* What is required: Convert the rows from the line containing "This screenshot has height=793, width=1512." through the line containing "Screen dimensions: 1568x569 click(69, 67)", inclusive, into a two-column CSV with the header instruction,coordinates. Give one CSV line per row, putting its text and its answer each in a single quoted field with line breaks replaced by spaces.

— START Entries —

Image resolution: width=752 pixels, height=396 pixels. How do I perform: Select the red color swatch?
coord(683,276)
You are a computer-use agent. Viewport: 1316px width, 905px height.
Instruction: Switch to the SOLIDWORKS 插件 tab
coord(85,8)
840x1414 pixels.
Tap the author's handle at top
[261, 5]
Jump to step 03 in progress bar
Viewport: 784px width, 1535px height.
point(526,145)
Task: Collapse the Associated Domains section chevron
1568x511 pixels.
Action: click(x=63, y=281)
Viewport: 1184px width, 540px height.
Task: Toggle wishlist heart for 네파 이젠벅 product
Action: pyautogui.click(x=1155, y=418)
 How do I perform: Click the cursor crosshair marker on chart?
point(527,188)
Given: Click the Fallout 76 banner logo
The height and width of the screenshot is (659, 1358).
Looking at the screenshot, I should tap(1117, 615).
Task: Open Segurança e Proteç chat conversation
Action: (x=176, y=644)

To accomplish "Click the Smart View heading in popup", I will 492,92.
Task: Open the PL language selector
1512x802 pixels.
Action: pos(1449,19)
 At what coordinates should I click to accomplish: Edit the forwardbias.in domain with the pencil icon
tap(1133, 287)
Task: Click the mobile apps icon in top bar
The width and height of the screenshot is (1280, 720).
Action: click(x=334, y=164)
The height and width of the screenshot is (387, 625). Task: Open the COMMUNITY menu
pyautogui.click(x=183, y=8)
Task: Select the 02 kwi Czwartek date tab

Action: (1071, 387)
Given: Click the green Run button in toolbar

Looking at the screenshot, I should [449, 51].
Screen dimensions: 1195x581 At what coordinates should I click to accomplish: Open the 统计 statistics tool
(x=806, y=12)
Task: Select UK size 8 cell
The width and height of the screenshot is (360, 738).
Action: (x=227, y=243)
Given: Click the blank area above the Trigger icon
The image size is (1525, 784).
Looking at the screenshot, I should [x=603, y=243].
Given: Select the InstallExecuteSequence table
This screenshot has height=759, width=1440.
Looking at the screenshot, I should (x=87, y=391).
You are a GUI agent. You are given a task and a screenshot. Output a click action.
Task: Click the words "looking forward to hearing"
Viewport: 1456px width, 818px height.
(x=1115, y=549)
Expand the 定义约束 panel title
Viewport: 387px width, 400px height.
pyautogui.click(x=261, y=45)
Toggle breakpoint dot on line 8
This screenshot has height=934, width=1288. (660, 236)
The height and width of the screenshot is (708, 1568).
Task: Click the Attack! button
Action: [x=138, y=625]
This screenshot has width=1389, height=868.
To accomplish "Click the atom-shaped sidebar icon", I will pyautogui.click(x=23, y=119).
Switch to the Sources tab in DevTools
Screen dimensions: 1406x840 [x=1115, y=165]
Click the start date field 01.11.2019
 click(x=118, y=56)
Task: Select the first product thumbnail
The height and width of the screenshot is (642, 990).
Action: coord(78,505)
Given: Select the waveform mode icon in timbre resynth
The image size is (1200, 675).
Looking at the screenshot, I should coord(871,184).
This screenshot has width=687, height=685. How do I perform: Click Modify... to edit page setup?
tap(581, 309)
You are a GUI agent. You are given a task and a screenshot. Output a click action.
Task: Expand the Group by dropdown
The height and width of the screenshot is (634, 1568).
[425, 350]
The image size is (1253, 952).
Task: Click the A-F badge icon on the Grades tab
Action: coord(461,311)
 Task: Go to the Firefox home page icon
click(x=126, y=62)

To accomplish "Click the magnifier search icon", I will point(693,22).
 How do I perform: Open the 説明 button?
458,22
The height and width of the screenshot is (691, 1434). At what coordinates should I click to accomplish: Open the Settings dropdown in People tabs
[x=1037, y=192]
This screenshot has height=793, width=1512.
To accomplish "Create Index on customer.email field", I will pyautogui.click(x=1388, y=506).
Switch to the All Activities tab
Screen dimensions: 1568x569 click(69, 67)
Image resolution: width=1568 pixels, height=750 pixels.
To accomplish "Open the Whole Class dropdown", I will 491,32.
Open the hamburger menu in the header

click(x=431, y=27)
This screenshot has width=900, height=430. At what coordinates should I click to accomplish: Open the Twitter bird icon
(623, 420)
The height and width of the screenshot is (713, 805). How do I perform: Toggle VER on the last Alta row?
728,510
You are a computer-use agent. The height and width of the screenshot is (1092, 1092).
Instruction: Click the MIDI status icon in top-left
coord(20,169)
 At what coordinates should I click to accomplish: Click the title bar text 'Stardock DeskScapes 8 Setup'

— END Entries —

* Complete response:
instruction,coordinates
"This screenshot has height=793, width=1512. To accomplish ""Create Index on customer.email field"",","I will pyautogui.click(x=1388, y=506)."
"Switch to the All Activities tab","Screen dimensions: 1568x569 click(69, 67)"